Use hex2raw.bin instead of trying to type in your exploits!

Buffer Example

.data
prompt: .string "Enter a number: "
unused: .string "this will never appear\n"
.text

bad:
  sub $0x10, %rsp
  mov $prompt, %rdi
  call printf
  movq $0, (%rsp)
  mov %rsp, %rdi
  call gets
  mov (%rsp), %rax
  addq $0, %rsp // not sure why we need this
  addq $0x10, %rsp
  ret

.global main
main:
  call bad
  mov $0, %rax
  ret

never:
  sub $8, %rsp
  mov $unused, %rdi
  call printf
  add $8, %rsp
  ret

The initial empty stack diagram showing %rsp at 0x7ffff900 The second stack diagram showing %rsp at 0x7ffff898 with a return address of 0x4005ab occupying that 8-byte stack slot The third stack diagram showing %rsp at 0x7ffff888 (two slots = 16 bytes down) from before.
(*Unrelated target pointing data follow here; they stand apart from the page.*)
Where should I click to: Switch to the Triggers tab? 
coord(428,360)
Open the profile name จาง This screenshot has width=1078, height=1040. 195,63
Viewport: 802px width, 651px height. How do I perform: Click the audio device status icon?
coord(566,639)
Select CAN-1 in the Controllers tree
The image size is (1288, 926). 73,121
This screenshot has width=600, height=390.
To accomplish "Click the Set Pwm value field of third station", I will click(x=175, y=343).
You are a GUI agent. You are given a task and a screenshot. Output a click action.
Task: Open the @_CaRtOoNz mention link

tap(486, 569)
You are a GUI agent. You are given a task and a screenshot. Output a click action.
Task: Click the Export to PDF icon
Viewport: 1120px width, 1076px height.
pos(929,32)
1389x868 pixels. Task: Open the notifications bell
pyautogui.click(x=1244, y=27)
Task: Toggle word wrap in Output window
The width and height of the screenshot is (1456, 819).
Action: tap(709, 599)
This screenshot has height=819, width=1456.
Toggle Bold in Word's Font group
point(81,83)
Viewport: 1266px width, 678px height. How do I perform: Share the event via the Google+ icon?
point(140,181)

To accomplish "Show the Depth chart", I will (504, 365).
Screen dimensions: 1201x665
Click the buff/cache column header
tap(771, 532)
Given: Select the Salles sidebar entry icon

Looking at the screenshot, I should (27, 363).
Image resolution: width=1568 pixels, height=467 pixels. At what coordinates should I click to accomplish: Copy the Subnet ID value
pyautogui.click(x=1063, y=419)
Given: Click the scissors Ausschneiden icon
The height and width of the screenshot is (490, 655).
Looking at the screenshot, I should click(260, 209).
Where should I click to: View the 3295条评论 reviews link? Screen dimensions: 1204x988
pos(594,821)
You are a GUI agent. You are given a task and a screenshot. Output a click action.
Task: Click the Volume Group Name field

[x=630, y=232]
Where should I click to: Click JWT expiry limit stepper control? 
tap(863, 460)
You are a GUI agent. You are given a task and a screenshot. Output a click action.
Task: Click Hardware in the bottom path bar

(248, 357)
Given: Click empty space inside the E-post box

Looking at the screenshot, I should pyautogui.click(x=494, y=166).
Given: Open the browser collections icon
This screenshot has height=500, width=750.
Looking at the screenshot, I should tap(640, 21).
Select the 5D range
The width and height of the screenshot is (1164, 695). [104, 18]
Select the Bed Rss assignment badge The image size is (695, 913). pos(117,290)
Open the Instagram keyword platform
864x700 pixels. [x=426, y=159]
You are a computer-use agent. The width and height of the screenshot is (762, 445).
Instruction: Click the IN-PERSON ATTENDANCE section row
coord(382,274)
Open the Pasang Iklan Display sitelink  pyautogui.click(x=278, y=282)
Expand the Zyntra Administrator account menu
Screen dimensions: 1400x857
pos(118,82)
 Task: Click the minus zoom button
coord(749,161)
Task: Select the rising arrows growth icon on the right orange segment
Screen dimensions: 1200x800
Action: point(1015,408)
The two new slots are empty. The fourth stack diagram showing %rsp still at 0x7ffff888. Now the two slots have been filled in with junk values 0x3736353433323130 and 0xc265646362613938 (bottom and top respectively). Additionally, the return address is now 0x4005b3 instead of 0x4005ab. The fifth stack diagram with the same contents as previously, but now %rsp is back up at 0x7ffff898 and the text “ret pops into %rip at this %point” is shown.